Opening a process with Popen and getting the PID

2019-01-11 01:54发布

问题:

I'm working on a nifty little function:

def startProcess(name, path):
    """
    Starts a process in the background and writes a PID file

    returns integer: pid
    """

    # Check if the process is already running
    status, pid = processStatus(name)

    if status == RUNNING:
        raise AlreadyStartedError(pid)

    # Start process
    process = subprocess.Popen(path + ' > /dev/null 2> /dev/null &', shell=True)

    # Write PID file
    pidfilename = os.path.join(PIDPATH, name + '.pid')
    pidfile = open(pidfilename, 'w')
    pidfile.write(str(process.pid))
    pidfile.close()

    return process.pid

The problem is that process.pid isn't the correct PID. It seems it's always 1 lower than the correct PID. For instance, it says the process started at 31729, but ps says it's running at 31730. Every time I've tried it's off by 1. I'm guessing the PID it returns is the PID of the current process, not the started one, and the new process gets the 'next' pid which is 1 higher. If this is the case, I can't just rely on returning process.pid + 1 since I have no guarantee that it'll always be correct.

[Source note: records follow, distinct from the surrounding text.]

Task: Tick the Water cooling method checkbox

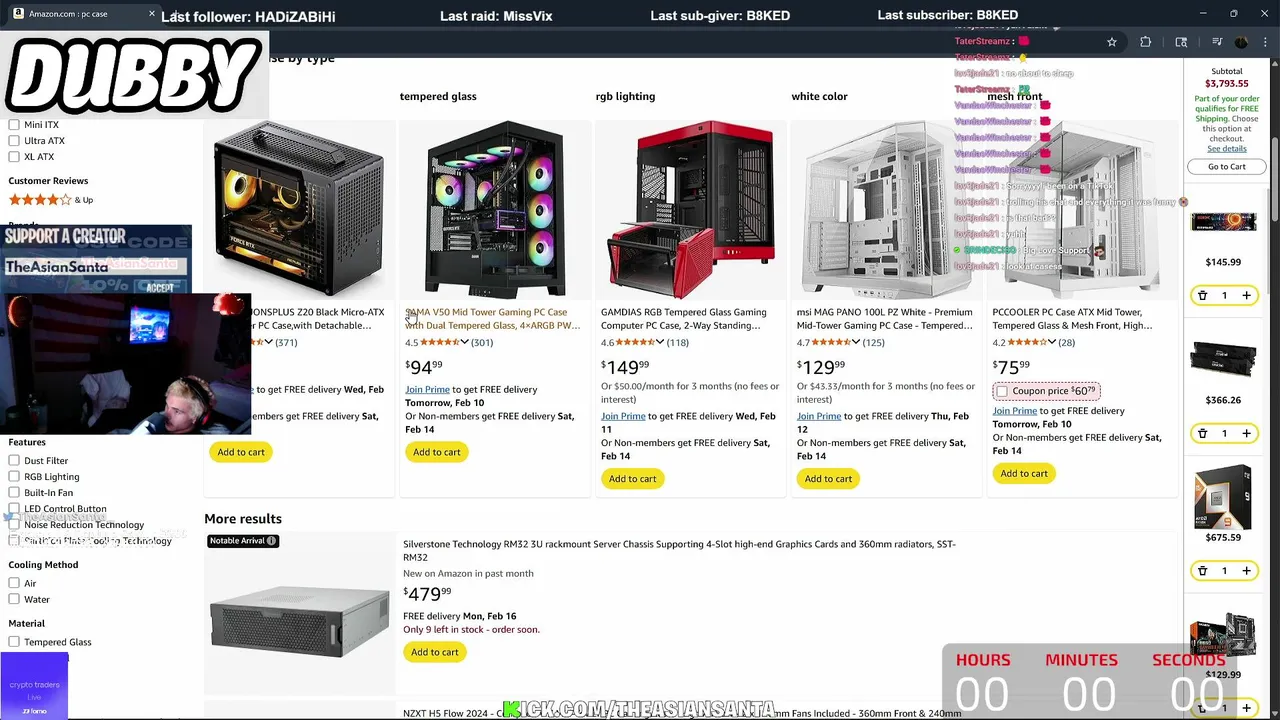Action: click(x=14, y=599)
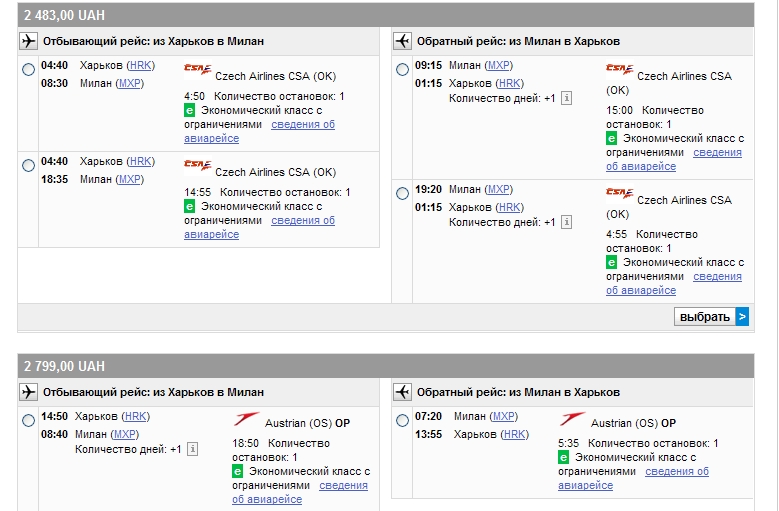This screenshot has width=779, height=511.
Task: Click the info icon on the 09:15 Milan return flight
Action: (566, 99)
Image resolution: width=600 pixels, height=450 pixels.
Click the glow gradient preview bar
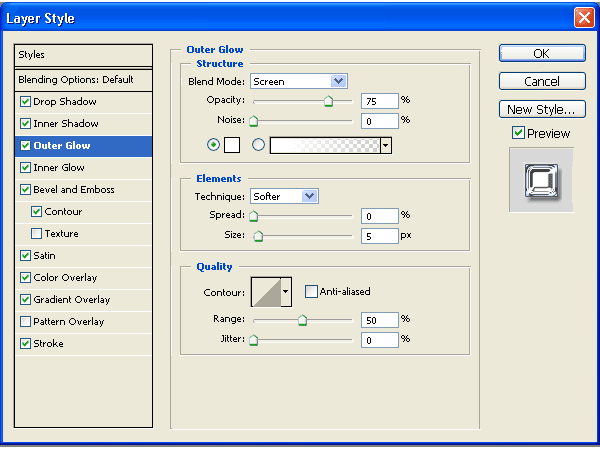tap(325, 145)
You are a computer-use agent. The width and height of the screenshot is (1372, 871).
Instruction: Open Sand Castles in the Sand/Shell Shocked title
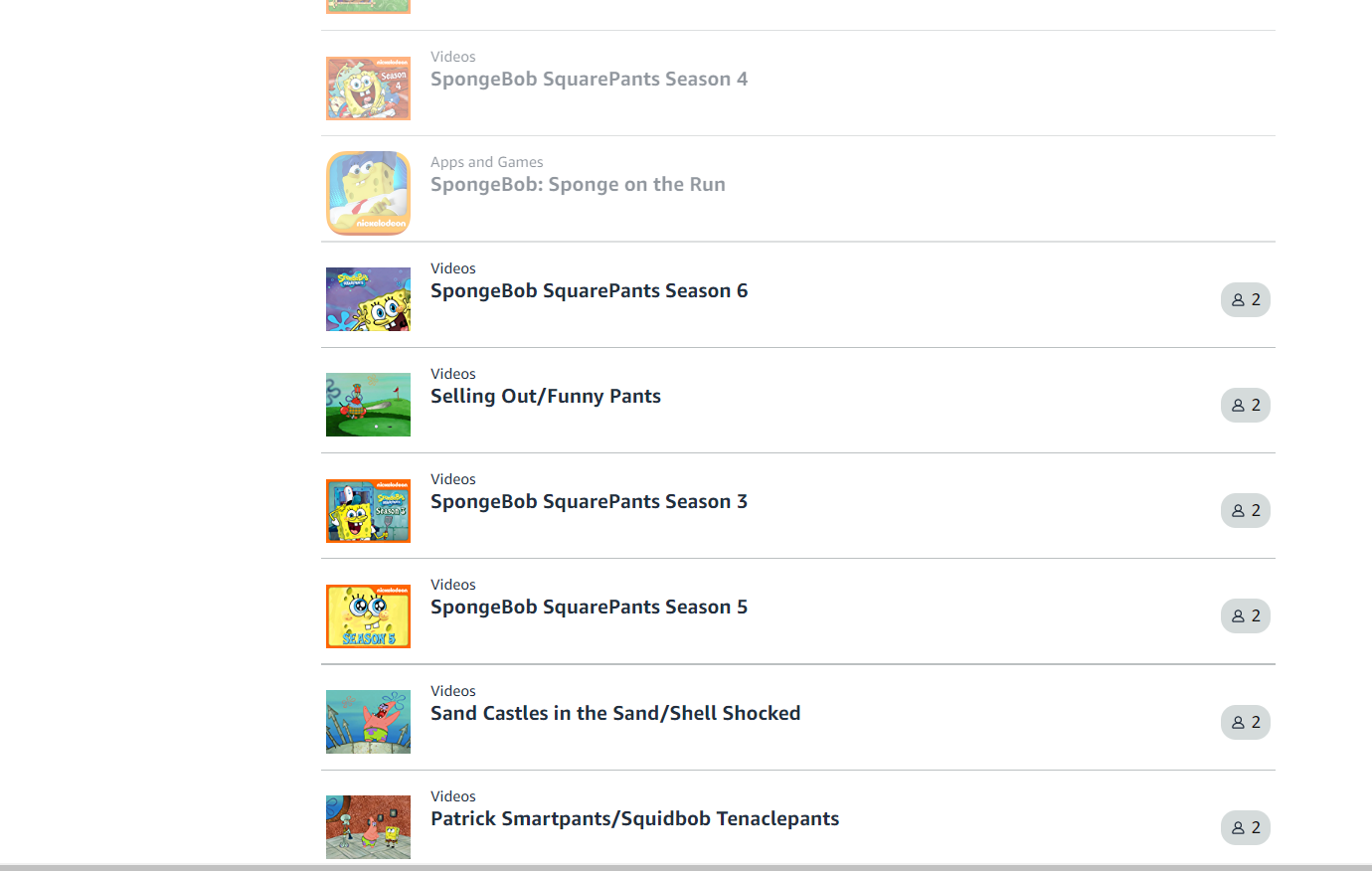tap(614, 714)
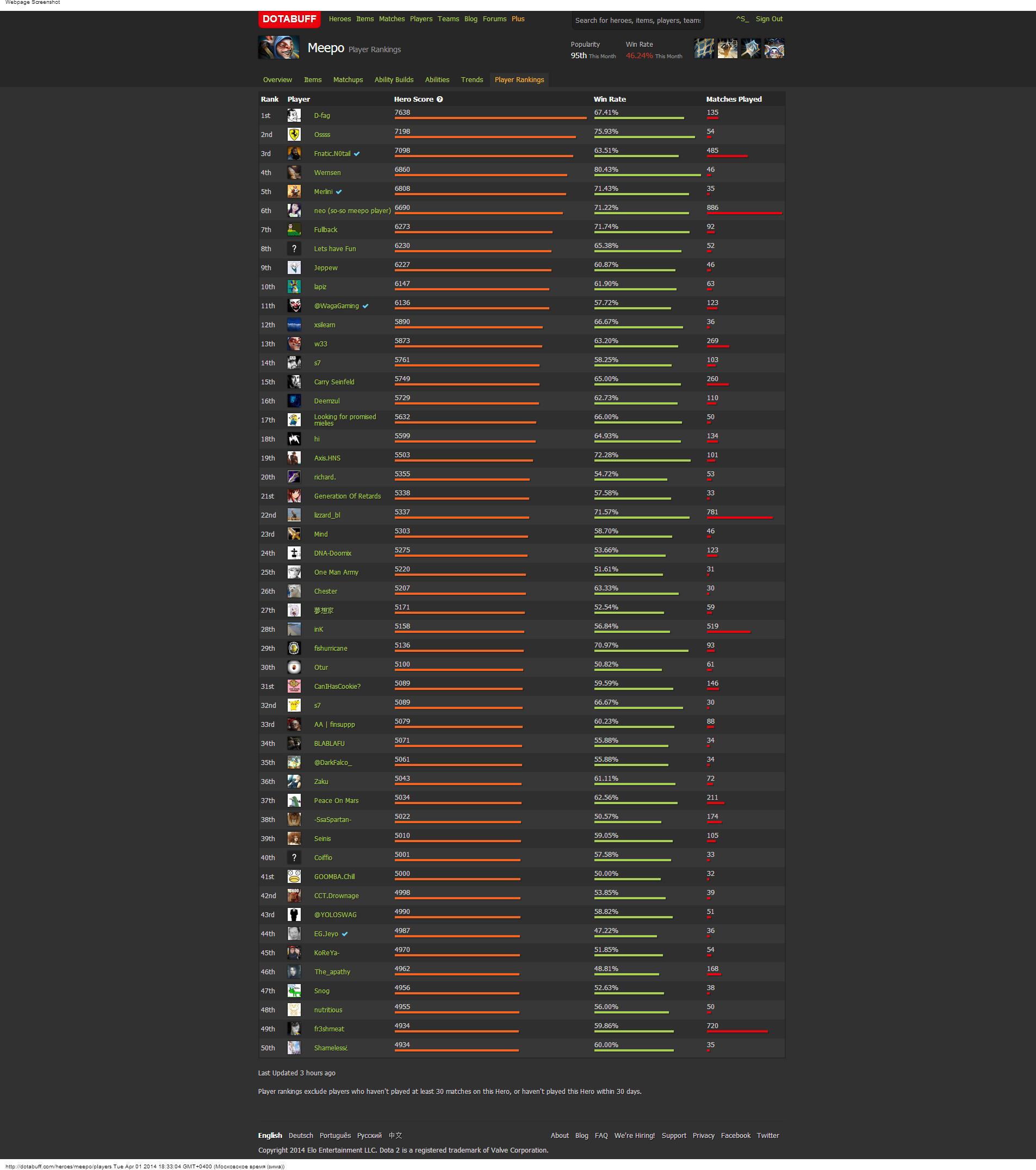Viewport: 1036px width, 1170px height.
Task: Click the Meepo hero portrait
Action: coord(278,48)
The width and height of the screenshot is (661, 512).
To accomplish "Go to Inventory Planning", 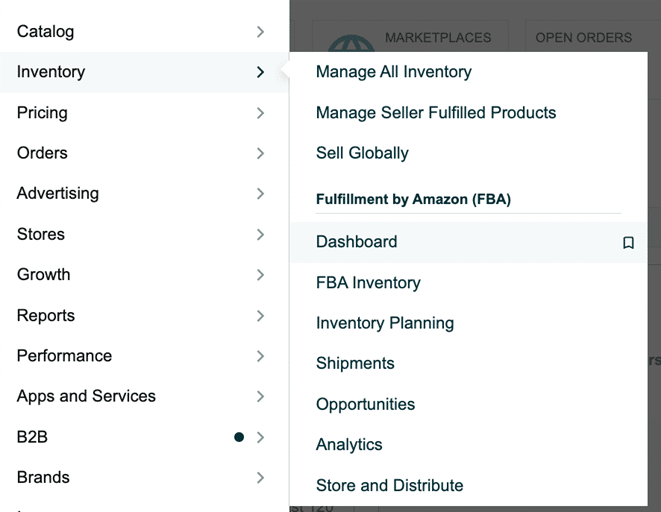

Why doesn't process.pid return the PID of the new process, and how can I achieve the behaviour I'm after?

回答1:

From the documentation at http://docs.python.org/library/subprocess.html:

Popen.pid The process ID of the child process.

Note that if you set the shell argument to True, this is the process ID of the spawned shell.

If shell is false, it should behave as you expect, I think.